Tuesday, January 26th, 2010

Dont SlipI’m laying here injured. The worst of it isn’t the aches and pains. The real crime is that I did it myself.

Zach, a friend of mine, did it times three. After a late night drink with the guys, he did the right thing: he got his friend, who was sober, to drive him home. Unfortunately, Zach held on to the roof of the car as he was getting in and his friend slammed his hand hard enough to break Zach’s hand. After three days of getting used to the big purple bat that was the cast covering his hand, Zach felt strong enough to go out for a run. He ran along the railroad tracks near his house in Whittier and, in one innocent, heart healthy move, hit a spike and broke his foot. Finally taking off some time to recover, Zach was bit by a spider that blew up his uncasted arm. And so, that night, Zach sat for seven hours in the emergency room trying to find out if the bite was deadly. Though he went unseen by a doctor, after seven hours he figured that he’d live.

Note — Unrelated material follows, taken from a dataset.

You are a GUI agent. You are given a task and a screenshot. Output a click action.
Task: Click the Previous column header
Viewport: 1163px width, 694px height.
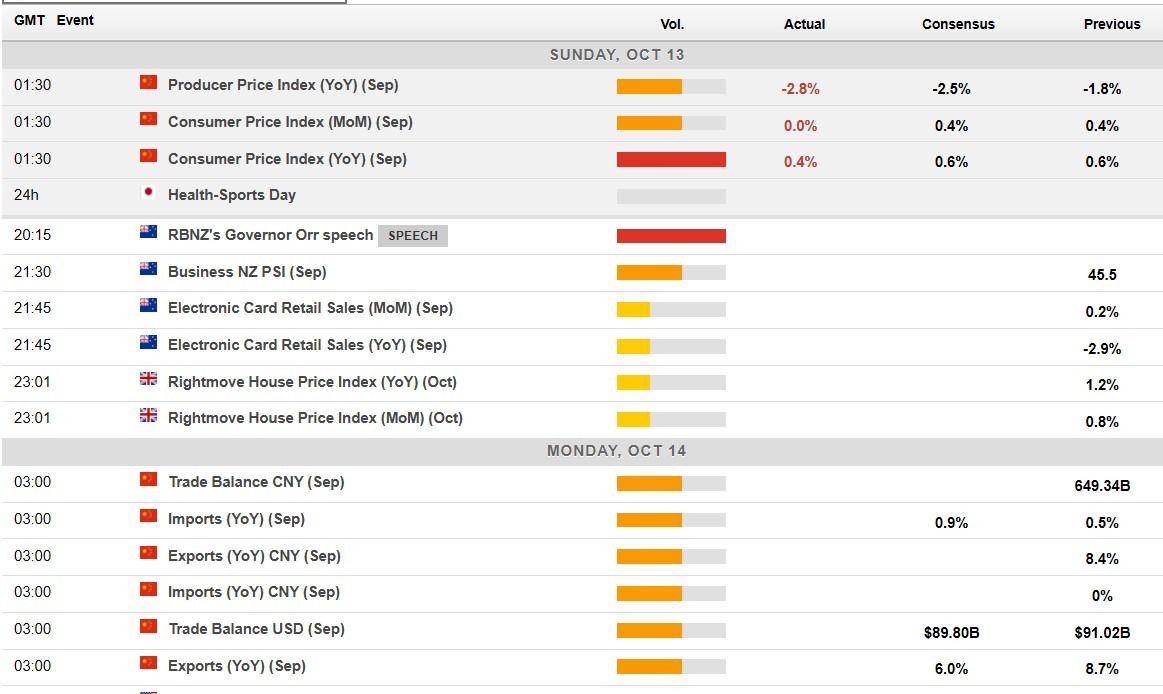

Zach’s injuries and mine are the worst kind because they are a result of our choices. Of course it’s easy to see what we’ve done when we are limping and achy because of it. They call these things “accidents.”

What have you done lately with your personal brand? Where have you made some unfortunate mistakes and really crummy first impressions? When were you introduced to someone, perhaps at an event, and didn’t have a business card with you? And when, online, have you asked someone to buy you a donkey or help you raise your imaginary barn?

Personal brands beware: our tendency as humans is to lay the blame for the loss of a job, a failed project, or a “personality conflict” on another person. But that doesn’t make sense.  Your personal brand, your reputation, your output, your input, your trajectory – even the people you go for a drink with – are all your own choice.

It’s going to take me another week before I can stand up and move around easily, but the end of this minor back injury is certain. Zach is already back to his new workout regime now that his hand and foot have healed, and he lived through the spider bite.

What you and I say, do, miss, forget, and engender negative regard for, is almost always, wholly, in our own minds, hearts, words, and deeds.

Think about where you’re going to take Your Next Step!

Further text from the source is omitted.